# [Description of the task]
Word for word, repeat every entry that appears below.

#### Records provided ####

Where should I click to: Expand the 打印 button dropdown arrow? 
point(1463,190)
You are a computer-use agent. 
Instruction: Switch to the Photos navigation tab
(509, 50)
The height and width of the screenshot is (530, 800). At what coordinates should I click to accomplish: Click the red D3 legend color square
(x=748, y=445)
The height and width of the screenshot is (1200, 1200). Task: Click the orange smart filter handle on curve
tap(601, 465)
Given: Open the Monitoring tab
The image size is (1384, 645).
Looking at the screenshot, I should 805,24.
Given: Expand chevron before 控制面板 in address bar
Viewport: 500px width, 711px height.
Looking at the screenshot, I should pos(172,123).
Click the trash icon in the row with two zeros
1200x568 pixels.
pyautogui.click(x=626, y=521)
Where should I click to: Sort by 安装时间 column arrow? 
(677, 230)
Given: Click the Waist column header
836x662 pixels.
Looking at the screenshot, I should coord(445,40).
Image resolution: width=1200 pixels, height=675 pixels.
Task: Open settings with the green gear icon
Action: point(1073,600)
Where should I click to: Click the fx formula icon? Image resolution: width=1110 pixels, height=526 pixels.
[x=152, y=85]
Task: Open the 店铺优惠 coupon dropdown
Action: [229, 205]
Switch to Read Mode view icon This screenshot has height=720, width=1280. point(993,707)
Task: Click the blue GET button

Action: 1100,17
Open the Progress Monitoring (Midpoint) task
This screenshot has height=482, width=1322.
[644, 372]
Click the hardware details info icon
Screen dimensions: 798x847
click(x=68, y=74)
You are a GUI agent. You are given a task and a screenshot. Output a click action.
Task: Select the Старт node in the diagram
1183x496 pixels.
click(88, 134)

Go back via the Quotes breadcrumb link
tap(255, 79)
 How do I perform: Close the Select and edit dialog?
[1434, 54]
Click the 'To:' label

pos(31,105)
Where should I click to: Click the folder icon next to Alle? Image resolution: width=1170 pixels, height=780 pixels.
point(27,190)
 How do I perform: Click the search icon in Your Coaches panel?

####

# [Result]
Where should I click to: Expand the 打印 button dropdown arrow? 
point(1463,190)
You are a computer-use agent. 
Instruction: Switch to the Photos navigation tab
(509, 50)
The height and width of the screenshot is (530, 800). At what coordinates should I click to accomplish: Click the red D3 legend color square
(x=748, y=445)
The height and width of the screenshot is (1200, 1200). Task: Click the orange smart filter handle on curve
tap(601, 465)
Given: Open the Monitoring tab
The image size is (1384, 645).
Looking at the screenshot, I should 805,24.
Given: Expand chevron before 控制面板 in address bar
Viewport: 500px width, 711px height.
Looking at the screenshot, I should pos(172,123).
Click the trash icon in the row with two zeros
1200x568 pixels.
pyautogui.click(x=626, y=521)
Where should I click to: Sort by 安装时间 column arrow? 
(677, 230)
Given: Click the Waist column header
836x662 pixels.
Looking at the screenshot, I should coord(445,40).
Image resolution: width=1200 pixels, height=675 pixels.
Task: Open settings with the green gear icon
Action: point(1073,600)
Where should I click to: Click the fx formula icon? Image resolution: width=1110 pixels, height=526 pixels.
[x=152, y=85]
Task: Open the 店铺优惠 coupon dropdown
Action: [229, 205]
Switch to Read Mode view icon This screenshot has height=720, width=1280. point(993,707)
Task: Click the blue GET button

Action: 1100,17
Open the Progress Monitoring (Midpoint) task
This screenshot has height=482, width=1322.
[644, 372]
Click the hardware details info icon
Screen dimensions: 798x847
click(x=68, y=74)
You are a GUI agent. You are given a task and a screenshot. Output a click action.
Task: Select the Старт node in the diagram
1183x496 pixels.
click(88, 134)

Go back via the Quotes breadcrumb link
tap(255, 79)
 How do I perform: Close the Select and edit dialog?
[1434, 54]
Click the 'To:' label

pos(31,105)
Where should I click to: Click the folder icon next to Alle? Image resolution: width=1170 pixels, height=780 pixels.
point(27,190)
 How do I perform: Click the search icon in Your Coaches panel?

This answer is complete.